Костас заглянул в двери, увидел Валю. Прижал палец к губам — мол, молчи! — и запрыгнул в вагон.
— Задвинь чемодан на место! — шёпотом сказал он. — И веник сама возьми у девчат. Чем меньше народу это увидит, тем лучше.
— Костя, что это?
— Парни побег затеяли. Я против. Если немцы их не убьют, то в наказание других расстреляют. Как с партизанами. Но ребята верят, что никто не заметит.
— Костя, нас всех убьют! — так же шёпотом воскликнула Валя.
— Я постараюсь их убедить. Бежать надо не здесь, а при перегрузке.
— Какой перегрузке?
— У нас рельсовая колея шире, чем в Европе. Значит, будут или состав менять, или как-то иначе дальше гнать — может, машинами или пешком. Вот тогда надо. А они никак не хотят меня слышать. Ты только молчи, молчи, Валя!
Валя кивнула.
— Оксана, давай я тебя сменю! — крикнула она. — Ты уже больше полвагона вымела, а я тут всё подвинула.
Наконец уборка была закончена. Солдаты торопили пленников, загоняли их в вагоны.
Состав тронулся. Все начали устраиваться поудобнее, Марьяна с Костей и Асие занялись раздачей хлеба и другой еды. Воду пока дали только малышам да наплакавшейся Наташе. Остальным предложили потерпеть, сколько могут. Неизвестно, когда снова дадут питьё. Нужно беречь запасы.
Долгая мучительная дорога шла своим чередом. Они ехали уже третий день.
В густых вечерних сумерках поезд остановился. Выскочившие из вагонов пленники увидели по обеим сторонам дороги разрушенные сожжённые деревни. И ни одного огонька! Впервые остановка была не в чистом поле и не под прикрытием лесополос.
— Где мы, интересно?
— Может, Белоруссия уже… или Брянщина.
— Смотрите, это что, лес впереди?
— Темно уже, не разберёшь. Вроде лес. Большой, похоже.
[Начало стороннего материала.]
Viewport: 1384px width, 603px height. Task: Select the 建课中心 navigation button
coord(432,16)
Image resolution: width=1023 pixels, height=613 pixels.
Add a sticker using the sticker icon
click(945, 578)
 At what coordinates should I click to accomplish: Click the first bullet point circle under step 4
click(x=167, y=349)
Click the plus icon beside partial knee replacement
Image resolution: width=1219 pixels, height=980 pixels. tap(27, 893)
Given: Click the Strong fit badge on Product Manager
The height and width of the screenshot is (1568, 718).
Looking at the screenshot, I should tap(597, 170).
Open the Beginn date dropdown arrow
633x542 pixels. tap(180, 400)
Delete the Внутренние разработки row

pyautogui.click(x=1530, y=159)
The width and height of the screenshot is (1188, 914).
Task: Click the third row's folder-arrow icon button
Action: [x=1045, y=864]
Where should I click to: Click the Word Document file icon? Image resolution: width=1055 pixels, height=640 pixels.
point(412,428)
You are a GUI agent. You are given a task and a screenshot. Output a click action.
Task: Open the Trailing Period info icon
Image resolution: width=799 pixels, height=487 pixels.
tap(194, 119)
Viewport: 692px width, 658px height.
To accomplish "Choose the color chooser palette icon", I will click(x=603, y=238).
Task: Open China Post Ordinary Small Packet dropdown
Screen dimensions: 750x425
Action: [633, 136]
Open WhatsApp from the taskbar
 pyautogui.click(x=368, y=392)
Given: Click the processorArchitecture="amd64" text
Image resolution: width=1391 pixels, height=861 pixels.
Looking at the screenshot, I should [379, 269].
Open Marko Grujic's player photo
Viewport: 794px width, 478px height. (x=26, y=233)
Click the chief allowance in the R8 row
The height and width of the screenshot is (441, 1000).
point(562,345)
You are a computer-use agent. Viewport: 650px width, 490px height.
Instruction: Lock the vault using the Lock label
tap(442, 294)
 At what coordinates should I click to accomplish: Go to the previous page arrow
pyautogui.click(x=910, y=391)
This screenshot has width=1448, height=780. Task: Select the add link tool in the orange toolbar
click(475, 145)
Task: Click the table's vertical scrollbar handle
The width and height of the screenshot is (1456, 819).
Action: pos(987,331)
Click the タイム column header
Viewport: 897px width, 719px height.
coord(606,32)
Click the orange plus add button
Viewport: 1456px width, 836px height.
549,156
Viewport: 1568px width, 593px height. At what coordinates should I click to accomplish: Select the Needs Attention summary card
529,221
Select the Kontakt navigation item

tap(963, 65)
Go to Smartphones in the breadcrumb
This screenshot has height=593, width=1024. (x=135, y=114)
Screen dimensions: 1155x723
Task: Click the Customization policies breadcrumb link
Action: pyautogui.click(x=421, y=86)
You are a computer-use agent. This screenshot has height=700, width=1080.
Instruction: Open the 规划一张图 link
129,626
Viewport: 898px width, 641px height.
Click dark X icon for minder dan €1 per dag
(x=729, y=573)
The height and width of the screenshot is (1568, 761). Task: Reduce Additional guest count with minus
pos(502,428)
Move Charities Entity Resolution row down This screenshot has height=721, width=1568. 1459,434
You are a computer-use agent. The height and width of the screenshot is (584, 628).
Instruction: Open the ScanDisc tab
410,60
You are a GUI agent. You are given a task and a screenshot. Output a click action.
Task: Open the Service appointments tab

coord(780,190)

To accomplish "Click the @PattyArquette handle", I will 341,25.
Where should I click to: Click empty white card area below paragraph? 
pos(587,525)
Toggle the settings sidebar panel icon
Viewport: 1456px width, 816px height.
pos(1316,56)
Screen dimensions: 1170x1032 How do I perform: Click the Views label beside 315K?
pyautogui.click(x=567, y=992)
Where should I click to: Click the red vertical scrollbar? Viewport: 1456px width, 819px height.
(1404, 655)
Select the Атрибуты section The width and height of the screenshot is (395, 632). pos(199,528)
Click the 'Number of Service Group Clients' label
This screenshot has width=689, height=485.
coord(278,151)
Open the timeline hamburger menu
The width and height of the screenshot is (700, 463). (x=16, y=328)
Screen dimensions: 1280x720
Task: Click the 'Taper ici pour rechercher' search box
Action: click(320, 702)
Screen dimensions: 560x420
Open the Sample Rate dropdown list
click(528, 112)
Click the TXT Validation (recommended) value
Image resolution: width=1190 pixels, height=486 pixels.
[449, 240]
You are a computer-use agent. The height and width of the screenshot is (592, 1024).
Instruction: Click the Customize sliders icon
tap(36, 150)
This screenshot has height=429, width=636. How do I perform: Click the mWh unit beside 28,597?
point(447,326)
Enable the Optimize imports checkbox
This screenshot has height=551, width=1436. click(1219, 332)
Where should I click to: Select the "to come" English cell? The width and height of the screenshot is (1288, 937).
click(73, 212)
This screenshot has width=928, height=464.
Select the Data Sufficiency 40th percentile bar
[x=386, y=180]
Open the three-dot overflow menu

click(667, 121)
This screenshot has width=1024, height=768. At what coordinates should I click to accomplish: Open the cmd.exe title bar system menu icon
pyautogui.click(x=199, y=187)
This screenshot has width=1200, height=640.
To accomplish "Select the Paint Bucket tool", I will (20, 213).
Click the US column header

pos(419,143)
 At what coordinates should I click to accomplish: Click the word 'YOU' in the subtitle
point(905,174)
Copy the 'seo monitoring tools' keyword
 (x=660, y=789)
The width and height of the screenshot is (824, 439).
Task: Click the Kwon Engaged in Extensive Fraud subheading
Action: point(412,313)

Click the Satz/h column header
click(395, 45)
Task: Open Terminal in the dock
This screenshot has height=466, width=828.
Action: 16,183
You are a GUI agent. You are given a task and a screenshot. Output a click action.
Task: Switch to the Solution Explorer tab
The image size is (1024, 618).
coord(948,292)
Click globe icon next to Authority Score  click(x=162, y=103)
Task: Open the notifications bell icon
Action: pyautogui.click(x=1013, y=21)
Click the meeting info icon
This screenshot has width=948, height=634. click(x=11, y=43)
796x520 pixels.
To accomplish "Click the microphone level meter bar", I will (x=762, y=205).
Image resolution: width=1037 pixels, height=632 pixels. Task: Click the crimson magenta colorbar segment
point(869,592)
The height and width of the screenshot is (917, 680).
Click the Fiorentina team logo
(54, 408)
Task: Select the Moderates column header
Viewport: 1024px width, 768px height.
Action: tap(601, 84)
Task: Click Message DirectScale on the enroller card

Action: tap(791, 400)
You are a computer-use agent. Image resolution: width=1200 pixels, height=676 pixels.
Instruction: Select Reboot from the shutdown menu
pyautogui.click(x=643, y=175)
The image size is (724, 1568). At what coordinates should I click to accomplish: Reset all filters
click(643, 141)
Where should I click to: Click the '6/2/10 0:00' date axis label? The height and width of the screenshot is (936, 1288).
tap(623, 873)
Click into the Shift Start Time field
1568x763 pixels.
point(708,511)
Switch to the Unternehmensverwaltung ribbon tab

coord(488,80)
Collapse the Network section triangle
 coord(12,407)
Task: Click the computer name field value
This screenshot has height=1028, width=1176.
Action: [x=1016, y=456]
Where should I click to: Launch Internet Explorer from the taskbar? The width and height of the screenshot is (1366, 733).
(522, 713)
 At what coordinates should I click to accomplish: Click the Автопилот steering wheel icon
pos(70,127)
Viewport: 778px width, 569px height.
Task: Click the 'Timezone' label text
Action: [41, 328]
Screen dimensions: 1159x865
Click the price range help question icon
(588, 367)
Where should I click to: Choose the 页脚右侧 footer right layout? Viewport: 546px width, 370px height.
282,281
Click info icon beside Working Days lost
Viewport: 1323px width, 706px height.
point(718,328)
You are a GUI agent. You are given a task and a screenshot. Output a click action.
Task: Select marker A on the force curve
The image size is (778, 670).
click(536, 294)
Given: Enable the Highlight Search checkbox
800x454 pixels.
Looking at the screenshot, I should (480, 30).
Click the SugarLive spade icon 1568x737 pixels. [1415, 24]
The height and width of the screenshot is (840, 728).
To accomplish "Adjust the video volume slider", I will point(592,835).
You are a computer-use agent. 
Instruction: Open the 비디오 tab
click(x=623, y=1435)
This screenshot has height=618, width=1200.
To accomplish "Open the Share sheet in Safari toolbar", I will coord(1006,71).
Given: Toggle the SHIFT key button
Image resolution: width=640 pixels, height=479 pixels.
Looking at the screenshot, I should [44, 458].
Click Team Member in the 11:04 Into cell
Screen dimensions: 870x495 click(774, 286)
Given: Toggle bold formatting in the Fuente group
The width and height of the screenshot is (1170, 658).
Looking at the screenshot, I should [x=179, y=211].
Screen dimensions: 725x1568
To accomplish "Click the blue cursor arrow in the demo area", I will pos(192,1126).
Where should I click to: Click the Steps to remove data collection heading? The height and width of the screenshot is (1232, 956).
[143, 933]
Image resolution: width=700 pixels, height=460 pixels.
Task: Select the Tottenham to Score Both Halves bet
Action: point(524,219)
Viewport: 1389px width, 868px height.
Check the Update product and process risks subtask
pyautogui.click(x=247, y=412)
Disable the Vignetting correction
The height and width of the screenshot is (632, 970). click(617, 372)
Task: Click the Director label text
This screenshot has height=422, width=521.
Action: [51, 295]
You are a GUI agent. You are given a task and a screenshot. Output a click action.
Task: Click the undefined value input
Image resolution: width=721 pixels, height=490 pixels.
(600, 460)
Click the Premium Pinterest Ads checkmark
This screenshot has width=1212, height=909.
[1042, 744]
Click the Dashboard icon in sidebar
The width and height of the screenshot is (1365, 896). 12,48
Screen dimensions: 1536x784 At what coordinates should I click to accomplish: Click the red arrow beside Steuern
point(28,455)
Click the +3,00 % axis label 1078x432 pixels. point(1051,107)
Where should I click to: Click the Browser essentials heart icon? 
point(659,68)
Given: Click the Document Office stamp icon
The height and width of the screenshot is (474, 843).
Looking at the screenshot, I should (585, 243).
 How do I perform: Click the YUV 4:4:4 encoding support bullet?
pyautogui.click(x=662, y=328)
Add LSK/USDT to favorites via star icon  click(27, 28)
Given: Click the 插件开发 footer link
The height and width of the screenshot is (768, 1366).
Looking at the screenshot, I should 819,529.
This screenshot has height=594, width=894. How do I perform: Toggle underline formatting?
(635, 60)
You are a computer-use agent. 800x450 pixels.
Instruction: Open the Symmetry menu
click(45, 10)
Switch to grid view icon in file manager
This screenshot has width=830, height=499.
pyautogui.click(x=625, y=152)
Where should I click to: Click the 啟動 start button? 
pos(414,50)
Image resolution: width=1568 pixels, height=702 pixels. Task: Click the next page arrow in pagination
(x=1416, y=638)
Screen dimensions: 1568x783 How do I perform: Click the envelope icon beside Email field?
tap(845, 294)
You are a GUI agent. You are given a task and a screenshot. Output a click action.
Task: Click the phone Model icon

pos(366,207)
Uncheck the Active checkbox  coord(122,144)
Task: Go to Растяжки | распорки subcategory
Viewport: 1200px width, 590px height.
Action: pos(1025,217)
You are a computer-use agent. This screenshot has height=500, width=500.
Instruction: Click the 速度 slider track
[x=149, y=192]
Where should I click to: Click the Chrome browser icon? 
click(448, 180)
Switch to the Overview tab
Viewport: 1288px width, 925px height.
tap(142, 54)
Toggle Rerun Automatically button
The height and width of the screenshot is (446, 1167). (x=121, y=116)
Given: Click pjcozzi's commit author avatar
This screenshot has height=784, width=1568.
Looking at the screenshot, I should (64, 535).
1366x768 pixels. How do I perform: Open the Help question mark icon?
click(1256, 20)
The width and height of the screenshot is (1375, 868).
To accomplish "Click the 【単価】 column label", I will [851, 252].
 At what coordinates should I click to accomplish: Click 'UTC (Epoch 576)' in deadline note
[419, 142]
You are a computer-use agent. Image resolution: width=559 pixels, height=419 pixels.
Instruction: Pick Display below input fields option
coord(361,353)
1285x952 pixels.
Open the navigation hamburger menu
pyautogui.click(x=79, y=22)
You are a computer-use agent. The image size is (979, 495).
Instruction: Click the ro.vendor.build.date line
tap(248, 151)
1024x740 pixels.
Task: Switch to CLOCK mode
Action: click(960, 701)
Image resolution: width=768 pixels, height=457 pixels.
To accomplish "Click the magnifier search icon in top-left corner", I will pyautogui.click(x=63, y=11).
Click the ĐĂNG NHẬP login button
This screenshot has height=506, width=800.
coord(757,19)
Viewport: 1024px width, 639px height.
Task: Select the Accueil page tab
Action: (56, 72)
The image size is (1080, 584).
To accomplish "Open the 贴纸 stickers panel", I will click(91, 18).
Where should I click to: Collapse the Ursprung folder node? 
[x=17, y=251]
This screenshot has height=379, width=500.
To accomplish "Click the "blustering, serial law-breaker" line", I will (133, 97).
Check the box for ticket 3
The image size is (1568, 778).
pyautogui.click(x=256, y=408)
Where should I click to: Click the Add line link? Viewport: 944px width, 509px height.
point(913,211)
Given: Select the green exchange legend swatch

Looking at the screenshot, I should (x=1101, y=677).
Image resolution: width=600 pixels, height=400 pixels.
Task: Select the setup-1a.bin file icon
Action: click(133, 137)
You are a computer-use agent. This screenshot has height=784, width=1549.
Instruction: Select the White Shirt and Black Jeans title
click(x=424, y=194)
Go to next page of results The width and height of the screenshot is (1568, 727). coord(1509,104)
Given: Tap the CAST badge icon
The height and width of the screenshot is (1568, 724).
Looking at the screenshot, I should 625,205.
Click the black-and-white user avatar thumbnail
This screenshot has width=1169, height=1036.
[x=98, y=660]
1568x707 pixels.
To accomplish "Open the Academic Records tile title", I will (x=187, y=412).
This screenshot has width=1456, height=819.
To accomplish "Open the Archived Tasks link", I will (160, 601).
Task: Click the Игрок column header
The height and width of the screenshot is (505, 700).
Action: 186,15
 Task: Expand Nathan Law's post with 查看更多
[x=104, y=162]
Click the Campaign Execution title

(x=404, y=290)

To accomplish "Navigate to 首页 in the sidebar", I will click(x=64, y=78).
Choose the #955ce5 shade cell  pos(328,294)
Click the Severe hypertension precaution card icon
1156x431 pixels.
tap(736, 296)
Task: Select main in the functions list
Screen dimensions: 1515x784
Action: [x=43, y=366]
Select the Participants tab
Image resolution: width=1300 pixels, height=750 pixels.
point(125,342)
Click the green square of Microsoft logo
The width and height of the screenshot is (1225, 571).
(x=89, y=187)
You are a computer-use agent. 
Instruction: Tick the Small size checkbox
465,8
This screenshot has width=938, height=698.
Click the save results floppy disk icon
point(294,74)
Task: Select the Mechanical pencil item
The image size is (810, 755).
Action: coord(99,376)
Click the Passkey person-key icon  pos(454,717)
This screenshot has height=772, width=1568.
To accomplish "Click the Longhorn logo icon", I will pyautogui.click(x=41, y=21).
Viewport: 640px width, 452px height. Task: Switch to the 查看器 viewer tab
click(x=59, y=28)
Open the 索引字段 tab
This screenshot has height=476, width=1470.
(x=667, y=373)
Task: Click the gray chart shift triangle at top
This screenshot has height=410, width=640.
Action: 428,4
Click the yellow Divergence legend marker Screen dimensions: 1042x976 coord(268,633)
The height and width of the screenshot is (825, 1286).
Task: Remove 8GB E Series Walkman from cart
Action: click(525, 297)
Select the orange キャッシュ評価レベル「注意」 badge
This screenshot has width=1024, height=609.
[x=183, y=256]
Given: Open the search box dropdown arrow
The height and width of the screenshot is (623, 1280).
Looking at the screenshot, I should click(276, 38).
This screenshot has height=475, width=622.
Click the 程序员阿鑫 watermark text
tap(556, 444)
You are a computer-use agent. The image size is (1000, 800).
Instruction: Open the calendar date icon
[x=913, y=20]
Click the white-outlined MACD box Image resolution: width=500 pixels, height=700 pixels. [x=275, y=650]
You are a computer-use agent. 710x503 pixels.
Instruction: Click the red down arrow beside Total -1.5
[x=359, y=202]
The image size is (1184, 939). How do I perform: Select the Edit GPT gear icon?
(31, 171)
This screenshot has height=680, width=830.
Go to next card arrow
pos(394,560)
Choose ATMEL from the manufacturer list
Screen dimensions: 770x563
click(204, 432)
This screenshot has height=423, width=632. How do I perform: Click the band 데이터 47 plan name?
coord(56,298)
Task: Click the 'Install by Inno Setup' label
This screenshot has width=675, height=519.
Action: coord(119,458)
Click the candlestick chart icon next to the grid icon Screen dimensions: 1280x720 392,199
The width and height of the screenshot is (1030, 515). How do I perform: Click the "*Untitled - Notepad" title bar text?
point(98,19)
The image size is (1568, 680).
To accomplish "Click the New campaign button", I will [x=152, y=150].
— То-то они здесь остановили. Боятся небось партизан.
— Может, мы уже в Польше, почём ты знаешь, какие тут партизаны.
— Не, мы не в Польше. Там колея другая… Состав бы не прошёл. Белоруссия, наверное.
От негромких этих разговоров веяло обыденностью и… смирением, что ли.
«Как быстро мы все привыкли к этой дороге, — подумалось Вале. — Говорят, будто суп на кухне обсуждают».
— Auf den Wagen! — закричал конвоир, стоявший с винтовкой наперевес.
— По вагонам! — донёсся издали голос переводчика.